Dal micro mondo di stati e nazioni al macro mondo delle associazioni il passo è molto breve. Anzi, quasi immediato, viste le proteste. Molte associazioni in difesa dei diritti dei rom protestarono con una certa energia contro Borat a causa delle battute razziste nei confronti delle popolazioni nomadi. E ancora, l’antisemitismo del film finì sotto l’occhio del ciclone.
Nonostante Sacha Baron Cohen sia ebreo e proveniente da una famiglia di ebrei ortodossi, il suo black humor non ha trovato scudo. Una ONG ebraica con sede in USA, la ADL, scrisse un comunicato scagliandosi contro il film e le battute antisemite. A nulla servì la replica di Cohen, il quale disse che quelle battute servivano a stigmatizzare l’antisemitismo. La ADL infatti asserì che questo tipo di humor nero è molto più equivoco di quanto sembri.
Borat, dal glorioso Kazakhstan alle cause legali negli US of A
Attraversando l’Oceano e calpestando (in tutti i sensi) la Terra della Libertà, ecco arrivare ai “danni” che fece il film in tutti gli Stati Uniti. Le ilari candid camera presenti in Borat non fecero ridere proprio tutti. Tra questi, alcuni protagonisti inconsapevoli, come Justin Seay e Christopher Rotunda, membri di una confraternita dell’Università del South Carolina, i quali si definirono umiliati dal film.
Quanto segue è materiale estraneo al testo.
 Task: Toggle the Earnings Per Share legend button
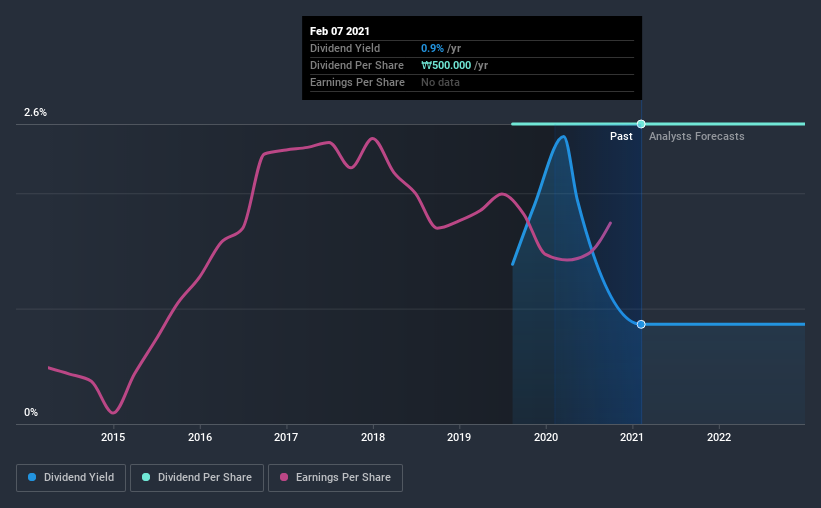point(335,478)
Di nuovo, l’inganno la fa da padrona. Invitati dalla produzione in un bar per bere qualcosa, non si aspettavano di trovare le incalzati e sconvenienti domande di Borat che suscitarono in loro un certo imbarazzo. Tuttavia, la causa si risolse con un nulla di fatto, così come la richiesta del ritiro delle copie del film.
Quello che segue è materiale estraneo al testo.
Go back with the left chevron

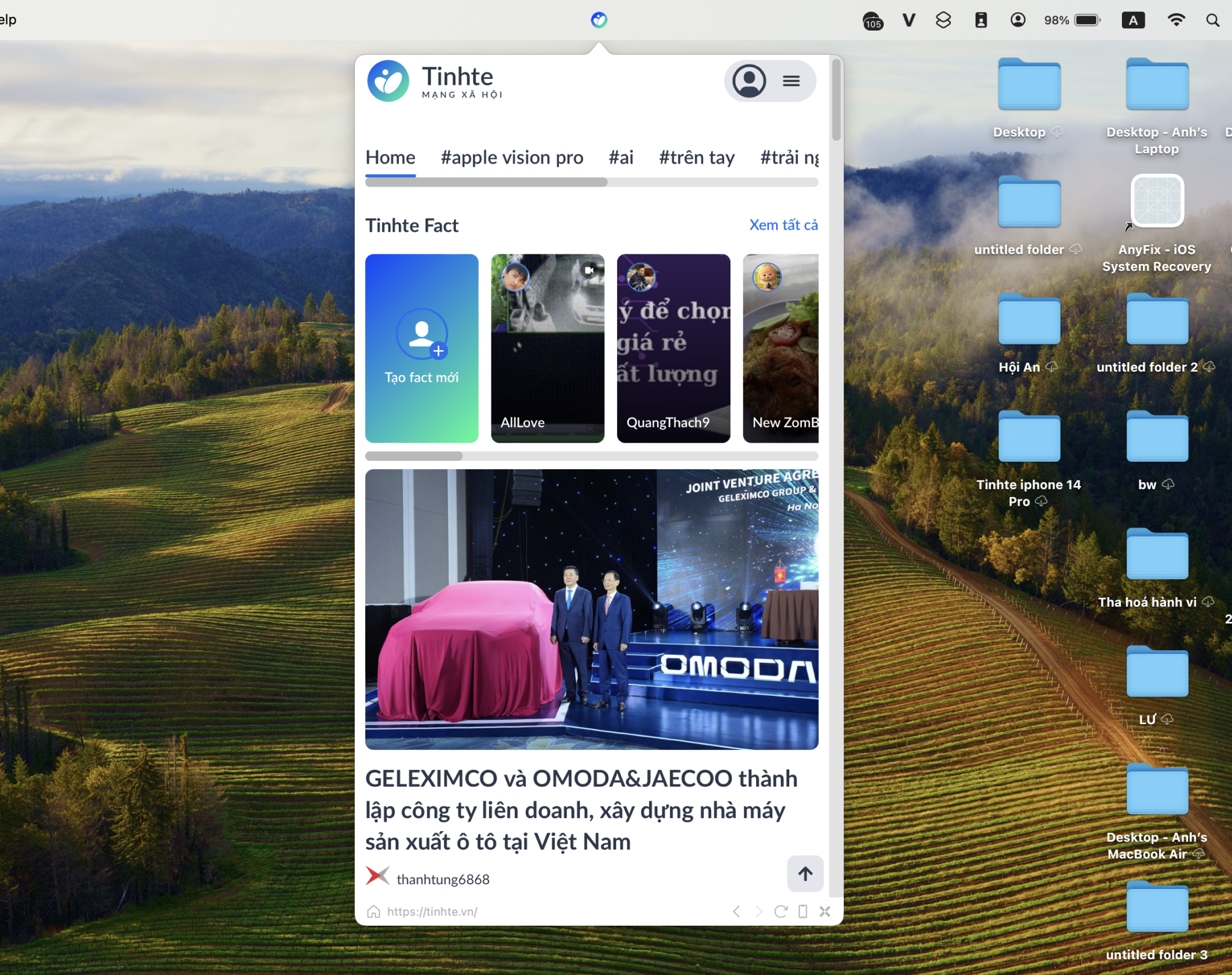coord(736,911)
Ricorderete tutti la scena della gallina nella metro di New York. Ebbene, lo spaventato Felix Cedeno chiese oltre due milioni di dollari di risarcimento per la violazione della sua privacy. Non sapeva di essere ripreso e non aveva dato alcun consenso alla messa in onda delle immagini che lo ritraevano. L’accusa cadde immediatamente, a differenza di quella intentata da un’altra persona.
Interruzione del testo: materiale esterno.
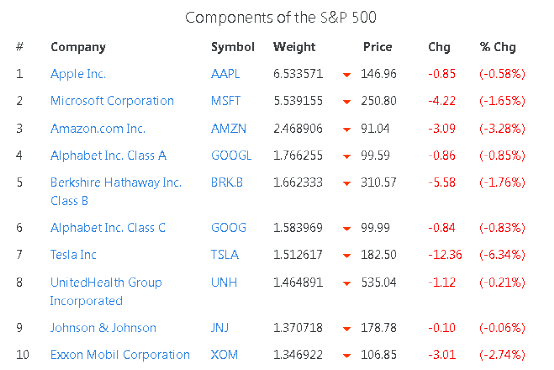Open the Apple Inc. company link

78,74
L’uomo in questione fu approcciato da Borat in un bagno di un ristorante e molestato verbalmente dal finto giornalista per la grandezza del suo pene. Nessun risarcimento pecuniario ma la scena fu cancellata nell’edizione home video del film. Meno fortunato invece Michael Psenicska, l’istruttore di guida di Borat che chiese ben centomila dollari di risarcimento.
Attraverso il più classico dei tranelli, la produzione chiese a Psenicska di dare lezioni di guida a Borat, per un documentario sugli stranieri in America. Quando scoprì che la tematica del film non era propriamente questa, l’indignazione prese il sopravvento ma non fu sufficiente a convincere il giudice che respinse l’istanza.
Al netto di tutte queste polemiche, viene da chiedersi cosa sia potuto accadere a Sacha Baron Cohen durante le riprese di questo Borat 2. La curiosità è tantissima, ancor di più sapendo che il comico ha girato in il film in gran segreto e durante la pandemia. Chi sarà il prossimo a indignarsi?